====== Source document
Polish politician, diplomat, Cardinal and Archbishop

Aleksander Kakowski (/pl/; 5 February 1862 - 30 December 1938) was a Polish politician, diplomat, a member of the Regency Council and, as Cardinal and Archbishop of Warsaw, the last titular Primate of the Kingdom of Poland before Poland fully regained its independence in 1918.

==Early life==
He was born on 5 February 1862 in Dębiny near Przasnysz, the son of Franciszek Kakowski and Paulina Ossowska. He was ordained a priest on 30 May 1886 in Warsaw, by Cardinal Wincenty Chościak-Popiel. The following year he became one of the professors at the Warsaw Theological Seminary. In 1910 he became Rector of the Saint Petersburg Roman Catholic Theological Academy, and on 22 July 1913 he was ordained a bishop by Stanisław Zdzitowiecki. On 14 September 1913 he became the archbishop of Warsaw in St. John's Cathedral, thus becoming the titular primate of the Kingdom of Poland.
============
* _Activity 1_:
Copy everything from "Aleksander Kakowski (/pl/;" down to "Kingdom of Poland." in the Kakowski biography.
* _Activity 2_:
Do these statements agree with the Kakowski biography? Answer yes or no for each, quoting the words of the biography that decide it.
(a) Kakowski was ordained a priest in Warsaw by Cardinal Wincenty Chościak-Popiel.
(b) Kakowski became Rector of the Saint Petersburg Roman Catholic Theological Academy in 1913.
(c) Kakowski was born in the town of Przasnysz itself.
* _Activity 3_:
Pick up the Kakowski biography after its last sentence and continue it.
====== Material supplied
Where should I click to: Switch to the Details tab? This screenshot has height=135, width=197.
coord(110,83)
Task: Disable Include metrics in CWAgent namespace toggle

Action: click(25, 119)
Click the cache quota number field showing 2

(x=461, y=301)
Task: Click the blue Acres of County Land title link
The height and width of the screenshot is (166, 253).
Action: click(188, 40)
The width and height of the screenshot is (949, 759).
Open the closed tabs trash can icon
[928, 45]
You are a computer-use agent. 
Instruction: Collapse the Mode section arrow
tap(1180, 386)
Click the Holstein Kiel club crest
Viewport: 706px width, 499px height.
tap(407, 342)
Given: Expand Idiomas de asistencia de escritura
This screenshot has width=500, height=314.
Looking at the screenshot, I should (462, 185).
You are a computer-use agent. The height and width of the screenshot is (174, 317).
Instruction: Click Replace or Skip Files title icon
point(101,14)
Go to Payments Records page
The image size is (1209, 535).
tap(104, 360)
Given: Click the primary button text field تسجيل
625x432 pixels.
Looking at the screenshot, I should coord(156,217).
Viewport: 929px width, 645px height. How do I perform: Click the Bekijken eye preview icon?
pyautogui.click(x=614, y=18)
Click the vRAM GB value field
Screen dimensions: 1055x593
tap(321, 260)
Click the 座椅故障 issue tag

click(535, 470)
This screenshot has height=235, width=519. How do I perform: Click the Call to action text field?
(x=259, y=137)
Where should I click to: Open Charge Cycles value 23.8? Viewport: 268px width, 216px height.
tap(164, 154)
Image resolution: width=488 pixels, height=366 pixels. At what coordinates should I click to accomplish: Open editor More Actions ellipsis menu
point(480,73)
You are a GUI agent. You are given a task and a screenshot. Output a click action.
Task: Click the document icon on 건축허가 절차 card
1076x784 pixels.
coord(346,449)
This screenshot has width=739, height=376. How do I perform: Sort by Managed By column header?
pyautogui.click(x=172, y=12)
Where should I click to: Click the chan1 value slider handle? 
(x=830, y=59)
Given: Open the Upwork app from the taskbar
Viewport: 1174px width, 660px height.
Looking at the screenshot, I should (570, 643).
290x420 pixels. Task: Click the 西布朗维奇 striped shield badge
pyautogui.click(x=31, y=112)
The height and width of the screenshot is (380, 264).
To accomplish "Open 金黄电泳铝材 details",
============
* _Result 1_:
Aleksander Kakowski (/pl/; 5 February 1862 - 30 December 1938) was a Polish politician, diplomat, a member of the Regency Council and, as Cardinal and Archbishop of Warsaw, the last titular Primate of the Kingdom of Poland before Poland fully regained its independence in 1918.

==Early life==
He was born on 5 February 1862 in Dębiny near Przasnysz, the son of Franciszek Kakowski and Paulina Ossowska. He was ordained a priest on 30 May 1886 in Warsaw, by Cardinal Wincenty Chościak-Popiel. The following year he became one of the professors at the Warsaw Theological Seminary. In 1910 he became Rector of the Saint Petersburg Roman Catholic Theological Academy, and on 22 July 1913 he was ordained a bishop by Stanisław Zdzitowiecki. On 14 September 1913 he became the archbishop of Warsaw in St. John's Cathedral, thus becoming the titular primate of the Kingdom of Poland.

* _Result 2_:
(a) Yes: "He was ordained a priest on 30 May 1886 in Warsaw, by Cardinal Wincenty Chościak-Popiel."
(b) No: "In 1910 he became Rector of the Saint Petersburg Roman Catholic Theological Academy"
(c) No: "He was born on 5 February 1862 in Dębiny near Przasnysz"

* _Result 3_:
==World War I and the Regency Council==
After the outbreak of World War I, he remained in Warsaw and in 1917, he was appointed to be a member of the Regency Council, a semi-independent and temporary highest authority of the Kingdom of Poland, recreated by the Central Powers as part of their Mitteleuropa plan. Kakowski was one of three members of that body, which served as a provisional head of state (hence the word "regency" in its name).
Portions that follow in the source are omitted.